Without a large amount of leasing from business tenants, Heady said, developers will have to put up a chunk of cash before an office groundbreaking.
“You have to put in 40 or 50 percent equity,” he said. “And you have to have a really great site.”The Spire: The 21-story building is planned on San Jacinto Street just south of Ross Avenue and the Arts District. The 389,977-square-foot tower is planned by developer Spire Realty and was designed by WDG Architecture.
Other developers scrambling to get projects under way in the tollway corridor include Trammell Crow Co., Hines and Granite Properties.
Granite is marketing a fourth building in its Granite Park project at the tollway and State Highway 121.
Granite chief operating officer Greg Fuller said only some of the office buildings being talked about will actually be started.
“About half of the smaller projects and maybe one of the larger projects, if pre-leased in 2012,” Fuller said. “Who knows what 2013 will bring?”
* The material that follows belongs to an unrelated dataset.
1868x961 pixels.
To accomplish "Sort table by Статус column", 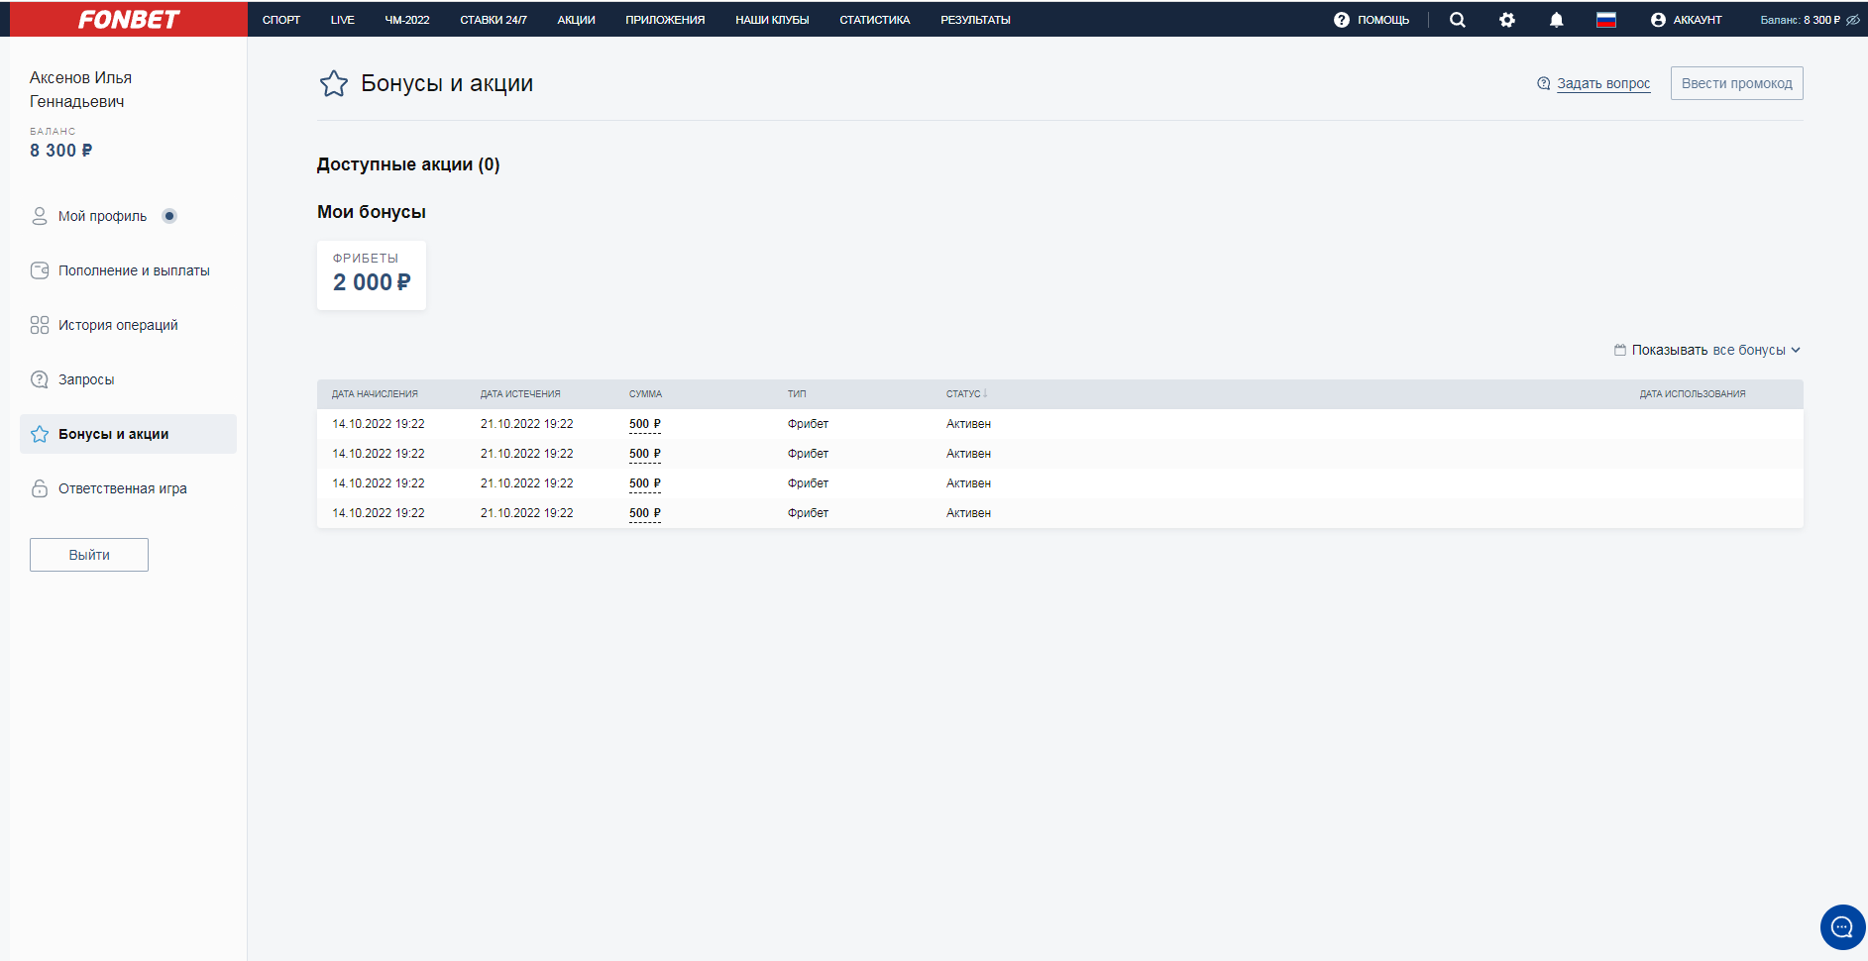I will coord(966,394).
Ran Holman of Hines is more optimistic. He predicts about half of the office buildings now being pondered in the Dallas area will make it to groundbreaking.
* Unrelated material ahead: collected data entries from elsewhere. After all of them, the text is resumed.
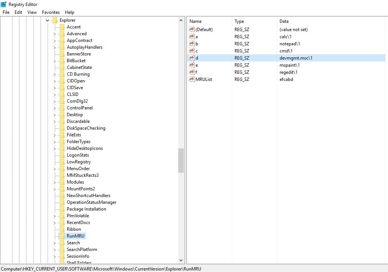Click the folder icon next to RunMRU
The image size is (388, 272).
62,236
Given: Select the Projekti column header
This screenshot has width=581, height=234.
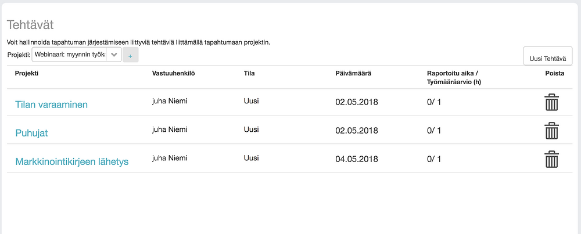Looking at the screenshot, I should point(27,73).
But rents have to come up, he said.
“The lift in rents is needed to justify higher construction costs,” Holman said.
Developers also know that with the economy improving, the first builder who can deliver office space to the market will have an edge. It typically takes 18 to 24 months to build an office project.
“In the past, the projects that have been the most successful have been the first to deliver,” said Joel Pustmueller of Peloton Commercial Real Estate. “In Uptown, my gut tells me one or two buildings will get kicked off in the next 24 months.”Victory Park Tower: The 23-story, 400,000-square-foot high-rise is planned on Victory Avenue, two blocks south of American Airlines Center. The building is a project of developer KDC and Estein & Associates and was designed by BOKA Powell.
Office projects are proposed in Uptown by developers KDC, Crescent Real Estate and Harwood International. And nearby on the north side of downtown, Billingsley Co., Hall Financial and Spire Realty have projects planned.
“In Legacy, there is more chance of speculative development,” Pustmueller said. “Maybe two to three will happen in Legacy.”
Office construction in North Texas picked up at year-end 2011, when less than a half-million square feet of building was under way in the D-FW area.
Currently about 800,000 square feet of office construction is under way, according to estimates from Cushman & Wakefield Inc.
“It’s small compared to where it will be in 24 months,” said Matt Heidelbaugh, Cushman & Wakefield senior director. “People are taking land positions in Uptown, and Legacy speaks for itself.”